Required action
Among the records, which lines hold the word "relative"? Pick them out.

Exercise materials
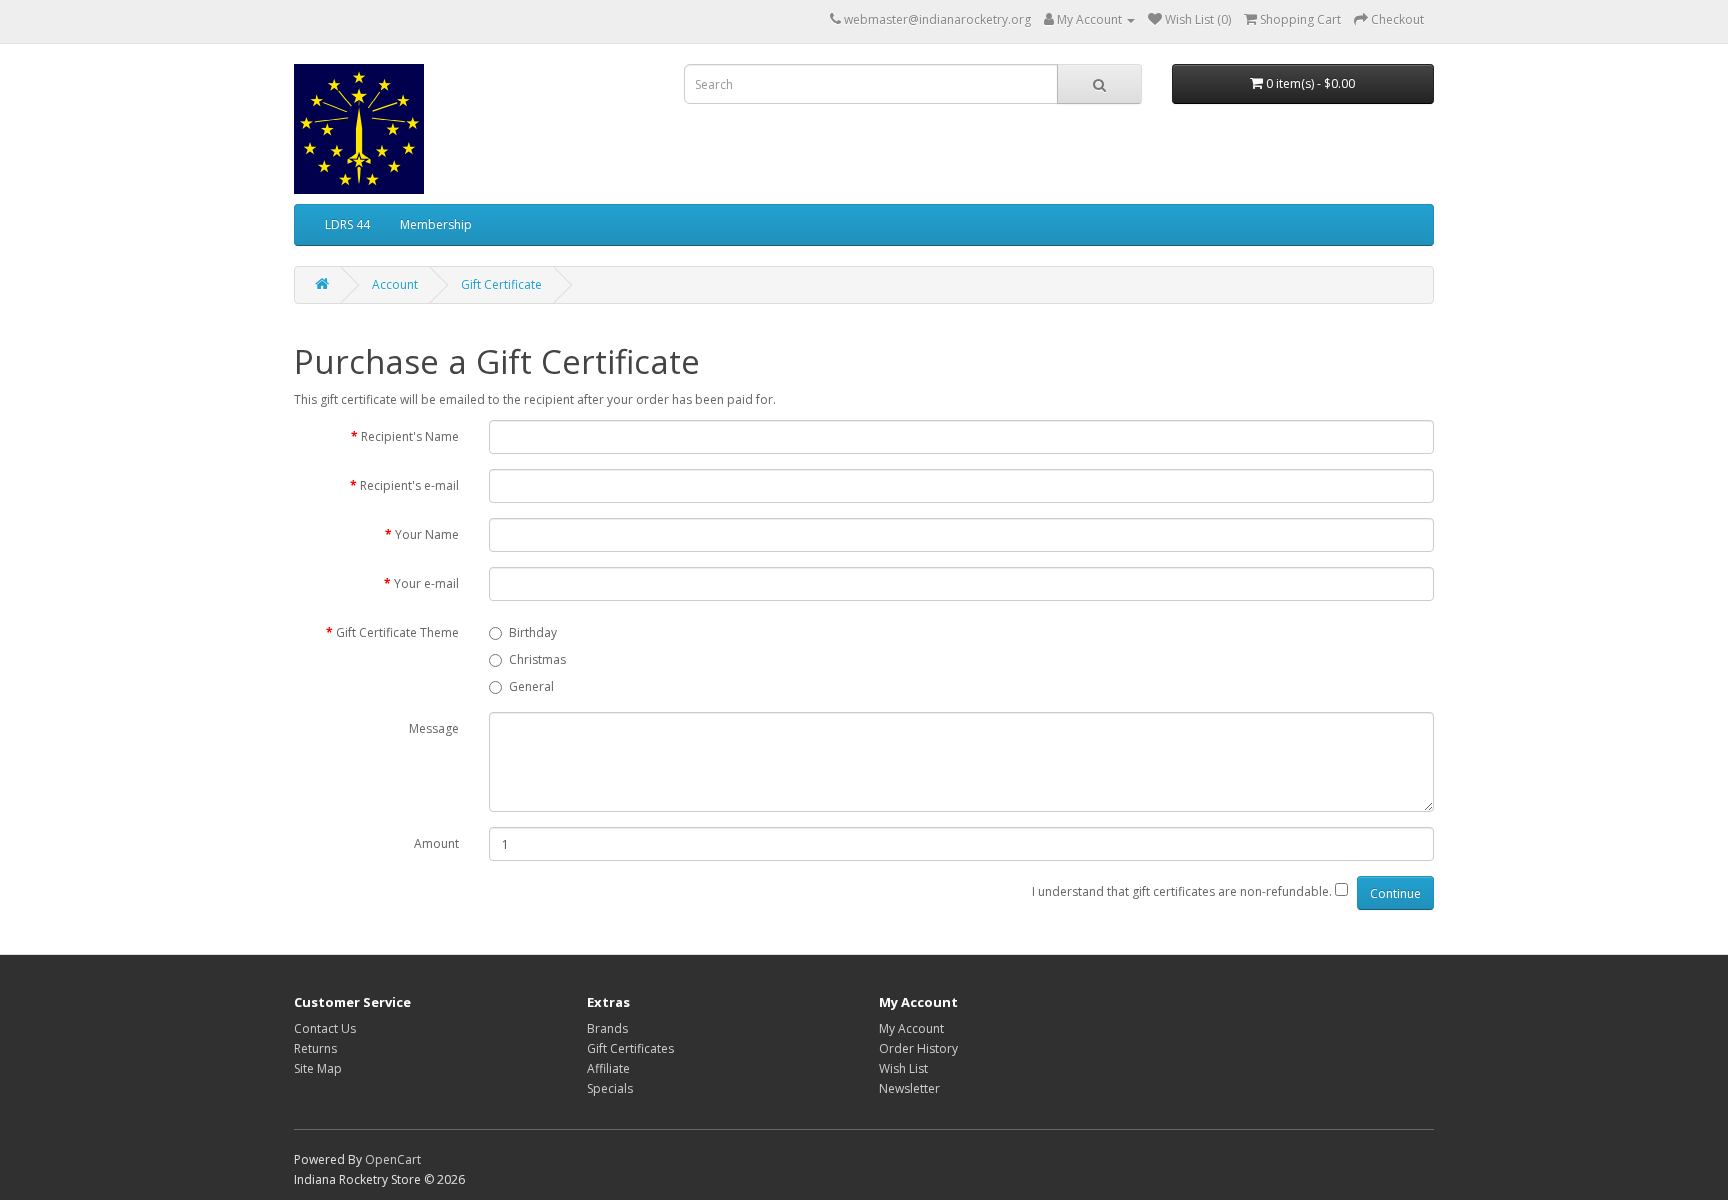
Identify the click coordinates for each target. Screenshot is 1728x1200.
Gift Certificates (630, 1048)
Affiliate (608, 1068)
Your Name (427, 534)
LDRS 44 (347, 224)
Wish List (903, 1068)
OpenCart (393, 1159)
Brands (607, 1028)
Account (395, 284)
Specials (610, 1088)
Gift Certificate (501, 284)
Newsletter (909, 1088)
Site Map (318, 1068)
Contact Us (325, 1028)
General (531, 686)
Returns (315, 1048)
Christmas (537, 659)
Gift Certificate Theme (397, 632)
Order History (918, 1048)
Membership (436, 224)
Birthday (533, 632)
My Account (911, 1028)
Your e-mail (426, 583)
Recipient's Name (410, 436)
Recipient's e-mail (409, 485)
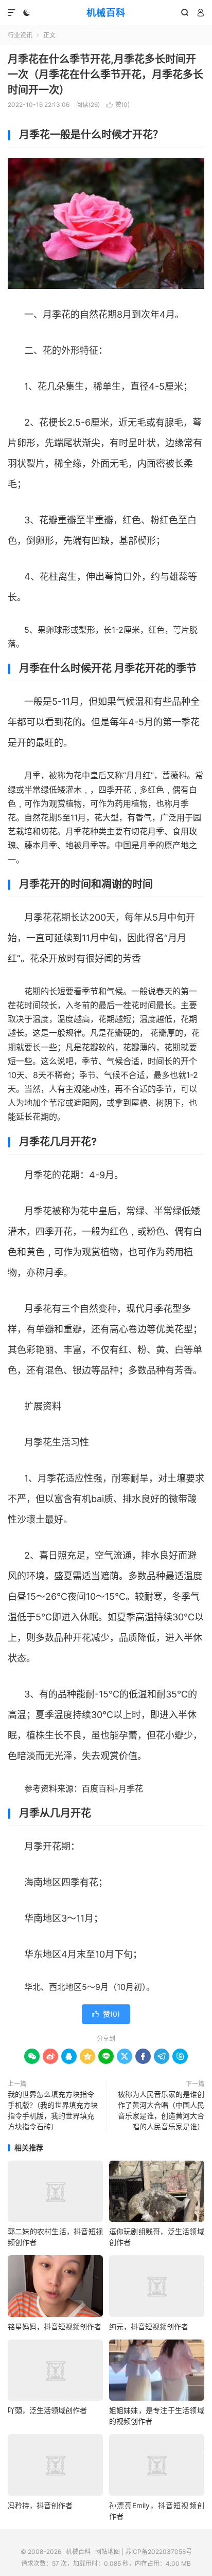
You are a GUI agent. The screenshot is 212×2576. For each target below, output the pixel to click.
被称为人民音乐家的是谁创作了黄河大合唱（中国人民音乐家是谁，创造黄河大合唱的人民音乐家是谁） (161, 2110)
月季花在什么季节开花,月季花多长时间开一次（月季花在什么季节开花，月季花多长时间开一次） (105, 74)
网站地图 (107, 2551)
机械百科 (106, 12)
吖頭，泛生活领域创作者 (47, 2410)
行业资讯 (20, 35)
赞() (118, 104)
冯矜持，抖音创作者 (40, 2505)
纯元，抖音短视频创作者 (148, 2326)
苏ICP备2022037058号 (158, 2551)
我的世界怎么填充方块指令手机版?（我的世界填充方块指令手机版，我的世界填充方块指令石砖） (53, 2110)
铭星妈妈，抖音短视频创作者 (54, 2326)
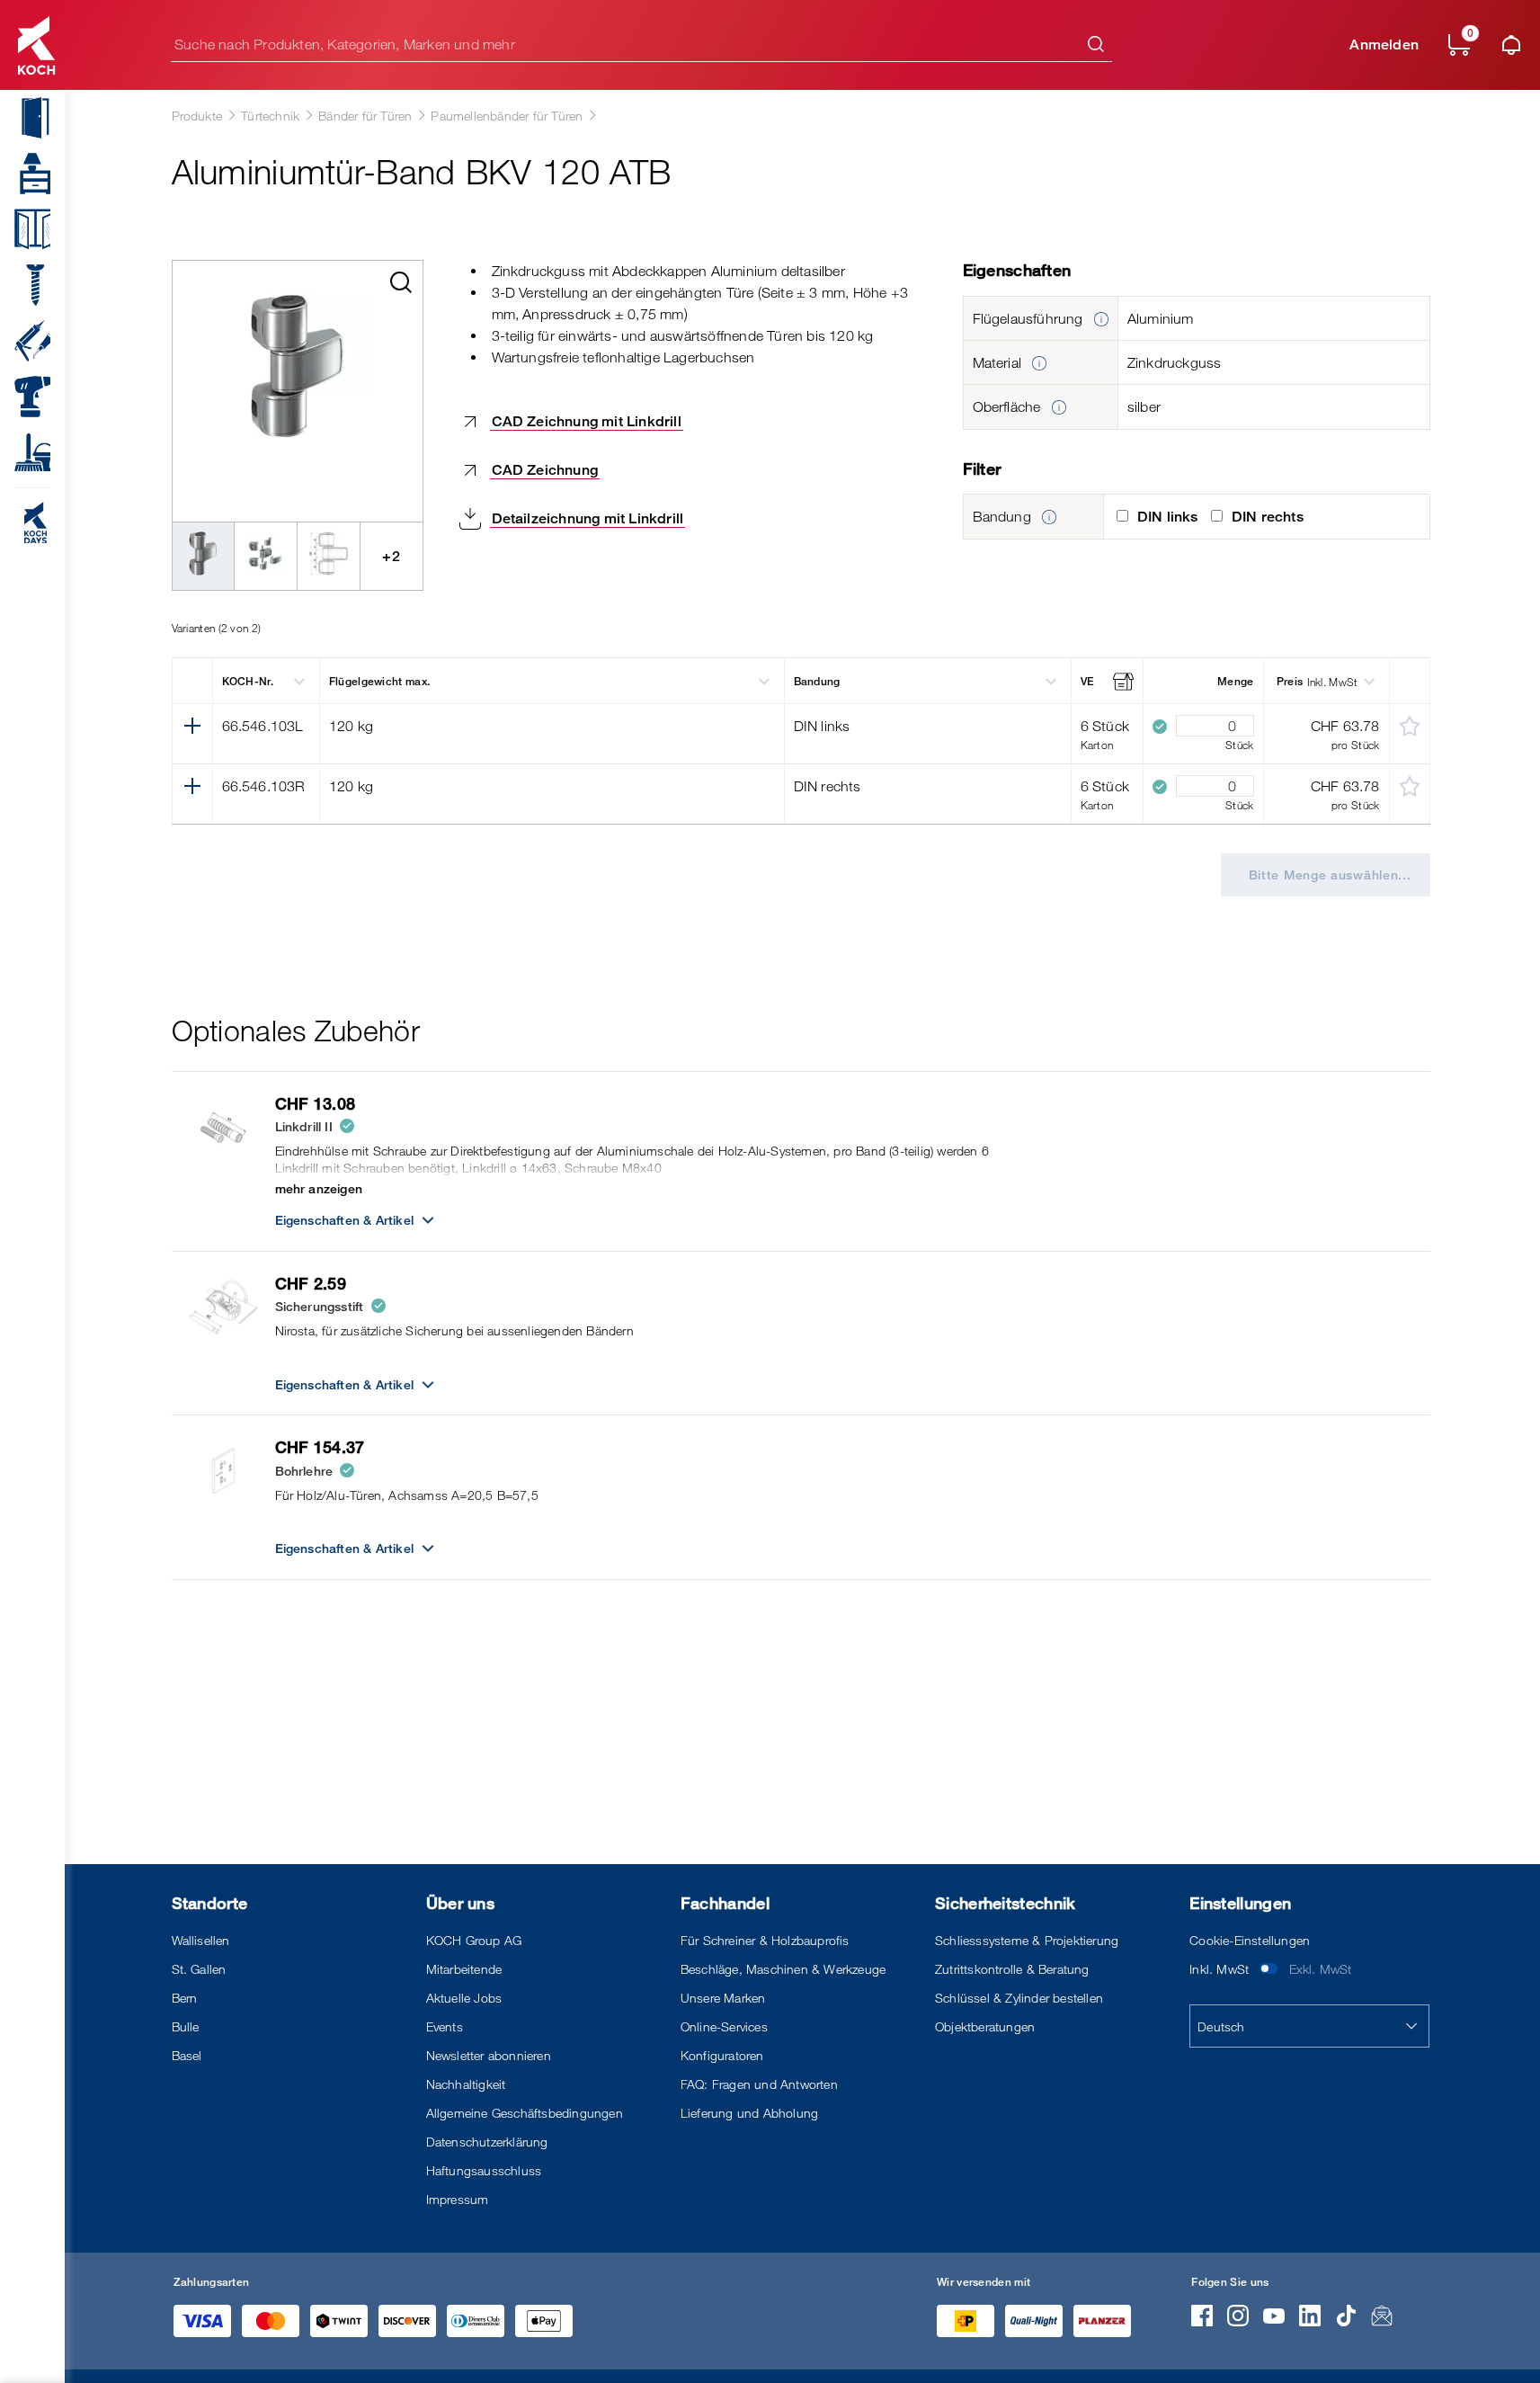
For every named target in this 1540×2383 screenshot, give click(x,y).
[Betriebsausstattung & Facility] (25, 452)
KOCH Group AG (474, 1940)
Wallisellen (201, 1940)
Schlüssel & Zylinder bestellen (1019, 1997)
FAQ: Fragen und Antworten (759, 2084)
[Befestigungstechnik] (25, 285)
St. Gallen (199, 1969)
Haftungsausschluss (484, 2170)
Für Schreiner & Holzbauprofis (765, 1940)
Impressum (457, 2199)
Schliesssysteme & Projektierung (1026, 1940)
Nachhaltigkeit (466, 2084)
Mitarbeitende (464, 1969)
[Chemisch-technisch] (25, 341)
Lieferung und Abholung (749, 2112)
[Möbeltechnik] (25, 173)
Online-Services (724, 2026)
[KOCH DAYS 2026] (25, 522)
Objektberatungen (985, 2026)
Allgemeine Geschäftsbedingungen (524, 2112)
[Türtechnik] (25, 118)
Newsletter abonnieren (488, 2055)
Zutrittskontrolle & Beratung (1012, 1969)
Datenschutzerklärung (487, 2141)
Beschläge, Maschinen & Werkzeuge (783, 1969)
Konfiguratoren (722, 2055)
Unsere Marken (723, 1997)
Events (444, 2026)
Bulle (186, 2026)
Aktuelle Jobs (464, 1997)
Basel (187, 2055)
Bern (185, 1997)
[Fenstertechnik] (25, 229)
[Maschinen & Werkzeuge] (25, 396)
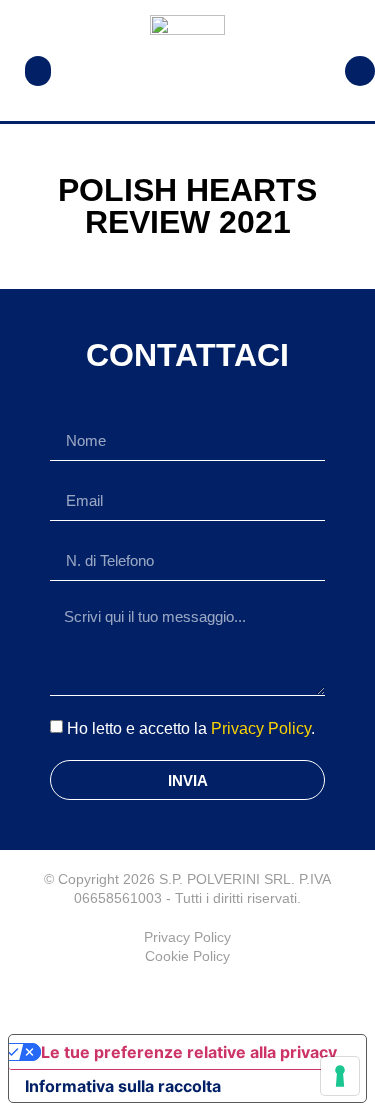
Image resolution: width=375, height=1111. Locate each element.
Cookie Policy (187, 956)
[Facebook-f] (188, 996)
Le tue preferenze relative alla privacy (189, 1052)
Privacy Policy (261, 728)
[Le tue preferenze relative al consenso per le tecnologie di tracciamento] (340, 1076)
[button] (38, 71)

Written response
Le tue preferenze relative alla privacy (189, 1052)
[Le tue preferenze relative al consenso per le tecnologie di tracciamento] (340, 1076)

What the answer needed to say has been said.